* What you are asked to do *
Go line by line through the records below. Copy whichever lines contain the string "computer".
★ ★ ★ ★ ★ ★ ★
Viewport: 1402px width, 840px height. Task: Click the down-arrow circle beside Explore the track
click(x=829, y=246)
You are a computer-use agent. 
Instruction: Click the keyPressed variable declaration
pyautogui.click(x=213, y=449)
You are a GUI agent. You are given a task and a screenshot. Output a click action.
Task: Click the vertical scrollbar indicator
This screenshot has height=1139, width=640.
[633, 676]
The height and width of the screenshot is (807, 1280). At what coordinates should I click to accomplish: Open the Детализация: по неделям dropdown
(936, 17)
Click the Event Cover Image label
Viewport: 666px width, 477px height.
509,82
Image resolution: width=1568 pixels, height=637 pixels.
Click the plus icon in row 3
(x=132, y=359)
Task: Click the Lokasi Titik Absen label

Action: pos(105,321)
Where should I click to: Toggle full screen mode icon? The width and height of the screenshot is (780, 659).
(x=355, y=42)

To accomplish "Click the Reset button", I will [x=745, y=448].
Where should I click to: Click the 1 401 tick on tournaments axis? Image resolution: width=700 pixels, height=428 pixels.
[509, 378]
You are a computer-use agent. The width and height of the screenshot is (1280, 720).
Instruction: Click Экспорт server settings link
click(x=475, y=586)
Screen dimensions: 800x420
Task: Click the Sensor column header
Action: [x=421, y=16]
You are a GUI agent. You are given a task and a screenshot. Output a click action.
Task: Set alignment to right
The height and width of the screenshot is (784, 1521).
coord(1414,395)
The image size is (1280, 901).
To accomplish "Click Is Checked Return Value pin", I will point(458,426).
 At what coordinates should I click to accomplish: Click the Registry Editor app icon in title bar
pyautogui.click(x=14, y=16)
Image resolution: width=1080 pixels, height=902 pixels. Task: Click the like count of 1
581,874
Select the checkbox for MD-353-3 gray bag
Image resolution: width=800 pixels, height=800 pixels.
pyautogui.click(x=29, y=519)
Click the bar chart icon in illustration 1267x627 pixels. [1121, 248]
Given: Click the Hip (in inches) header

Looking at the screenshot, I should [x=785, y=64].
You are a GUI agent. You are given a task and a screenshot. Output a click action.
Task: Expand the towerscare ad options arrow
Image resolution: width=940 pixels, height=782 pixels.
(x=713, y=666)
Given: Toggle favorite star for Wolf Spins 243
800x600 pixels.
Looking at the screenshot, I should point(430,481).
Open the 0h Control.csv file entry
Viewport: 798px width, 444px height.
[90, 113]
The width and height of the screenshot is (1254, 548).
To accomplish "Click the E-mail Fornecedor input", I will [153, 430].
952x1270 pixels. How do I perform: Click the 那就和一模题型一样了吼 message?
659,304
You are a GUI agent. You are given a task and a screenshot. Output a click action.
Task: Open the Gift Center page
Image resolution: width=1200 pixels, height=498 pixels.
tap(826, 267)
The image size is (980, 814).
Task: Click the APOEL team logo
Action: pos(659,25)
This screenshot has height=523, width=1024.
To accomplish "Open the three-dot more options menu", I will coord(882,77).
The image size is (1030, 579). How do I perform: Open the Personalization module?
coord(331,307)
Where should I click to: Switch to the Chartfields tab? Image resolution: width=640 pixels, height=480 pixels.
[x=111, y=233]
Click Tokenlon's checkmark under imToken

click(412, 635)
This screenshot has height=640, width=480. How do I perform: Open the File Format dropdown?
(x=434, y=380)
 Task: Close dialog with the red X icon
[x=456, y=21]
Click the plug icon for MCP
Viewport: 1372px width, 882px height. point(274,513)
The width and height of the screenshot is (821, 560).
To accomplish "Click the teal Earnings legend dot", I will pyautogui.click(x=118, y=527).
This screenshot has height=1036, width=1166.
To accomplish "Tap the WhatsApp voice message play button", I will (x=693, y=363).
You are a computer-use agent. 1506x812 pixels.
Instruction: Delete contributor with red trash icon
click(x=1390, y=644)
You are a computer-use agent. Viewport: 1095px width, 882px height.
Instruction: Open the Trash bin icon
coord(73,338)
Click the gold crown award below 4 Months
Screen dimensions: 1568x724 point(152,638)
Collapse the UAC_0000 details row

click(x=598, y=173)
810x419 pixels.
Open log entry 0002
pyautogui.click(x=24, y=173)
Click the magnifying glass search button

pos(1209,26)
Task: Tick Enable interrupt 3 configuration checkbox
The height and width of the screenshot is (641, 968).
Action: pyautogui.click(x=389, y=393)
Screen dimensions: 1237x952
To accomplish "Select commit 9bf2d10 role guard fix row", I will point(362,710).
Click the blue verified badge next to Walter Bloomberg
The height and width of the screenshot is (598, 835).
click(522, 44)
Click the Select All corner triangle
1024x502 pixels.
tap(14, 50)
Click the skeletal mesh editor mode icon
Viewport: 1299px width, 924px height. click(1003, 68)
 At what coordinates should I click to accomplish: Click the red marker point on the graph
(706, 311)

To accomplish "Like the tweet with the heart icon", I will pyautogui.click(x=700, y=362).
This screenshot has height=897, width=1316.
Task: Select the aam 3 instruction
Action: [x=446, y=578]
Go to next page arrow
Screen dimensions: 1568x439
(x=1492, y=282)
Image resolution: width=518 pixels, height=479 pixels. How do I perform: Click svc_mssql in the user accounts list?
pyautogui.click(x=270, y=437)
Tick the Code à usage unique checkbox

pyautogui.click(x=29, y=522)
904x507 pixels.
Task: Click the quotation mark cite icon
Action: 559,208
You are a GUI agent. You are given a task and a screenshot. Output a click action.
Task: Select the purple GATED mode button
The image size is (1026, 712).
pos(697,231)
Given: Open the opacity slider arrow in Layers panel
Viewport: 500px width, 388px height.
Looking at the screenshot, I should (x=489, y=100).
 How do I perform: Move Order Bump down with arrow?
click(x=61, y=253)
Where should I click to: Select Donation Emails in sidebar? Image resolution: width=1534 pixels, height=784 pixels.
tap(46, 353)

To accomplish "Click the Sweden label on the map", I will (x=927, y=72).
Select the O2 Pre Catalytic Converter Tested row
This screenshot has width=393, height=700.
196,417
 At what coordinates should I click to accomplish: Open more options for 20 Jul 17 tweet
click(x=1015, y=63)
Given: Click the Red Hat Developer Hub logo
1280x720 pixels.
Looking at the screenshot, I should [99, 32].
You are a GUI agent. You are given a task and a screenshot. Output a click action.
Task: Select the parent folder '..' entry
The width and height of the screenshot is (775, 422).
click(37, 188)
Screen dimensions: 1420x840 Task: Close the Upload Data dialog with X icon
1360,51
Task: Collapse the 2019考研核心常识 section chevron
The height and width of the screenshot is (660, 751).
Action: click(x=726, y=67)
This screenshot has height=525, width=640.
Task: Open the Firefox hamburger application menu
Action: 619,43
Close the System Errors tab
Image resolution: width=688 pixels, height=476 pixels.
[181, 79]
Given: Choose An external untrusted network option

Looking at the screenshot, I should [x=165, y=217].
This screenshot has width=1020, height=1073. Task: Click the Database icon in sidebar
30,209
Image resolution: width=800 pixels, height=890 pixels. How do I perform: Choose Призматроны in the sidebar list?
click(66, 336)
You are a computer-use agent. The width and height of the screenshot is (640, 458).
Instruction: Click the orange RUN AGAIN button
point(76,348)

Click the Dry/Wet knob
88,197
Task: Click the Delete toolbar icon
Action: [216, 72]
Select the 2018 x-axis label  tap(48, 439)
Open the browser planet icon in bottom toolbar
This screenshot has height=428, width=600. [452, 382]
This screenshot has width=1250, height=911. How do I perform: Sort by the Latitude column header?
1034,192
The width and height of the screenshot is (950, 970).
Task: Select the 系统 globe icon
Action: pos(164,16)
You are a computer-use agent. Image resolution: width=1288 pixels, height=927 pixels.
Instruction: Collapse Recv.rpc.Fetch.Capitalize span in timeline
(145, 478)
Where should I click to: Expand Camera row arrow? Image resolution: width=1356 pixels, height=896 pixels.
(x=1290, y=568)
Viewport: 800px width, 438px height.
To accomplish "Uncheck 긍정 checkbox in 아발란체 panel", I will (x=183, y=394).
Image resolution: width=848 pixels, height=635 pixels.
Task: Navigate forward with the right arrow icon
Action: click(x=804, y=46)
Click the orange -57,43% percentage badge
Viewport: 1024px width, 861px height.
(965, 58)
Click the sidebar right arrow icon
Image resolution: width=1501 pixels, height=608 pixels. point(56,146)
★ ★ ★ ★ ★ ★ ★
* Task output *
You are a computer-use agent. 
You are a computer-use agent. The width and height of the screenshot is (1280, 720).
You are a computer-use agent. 1506x812 pixels.
You are a computer-use agent. Viewport: 1095px width, 882px height.
You are a computer-use agent. The width and height of the screenshot is (640, 458).
You are a computer-use agent. Image resolution: width=1288 pixels, height=927 pixels.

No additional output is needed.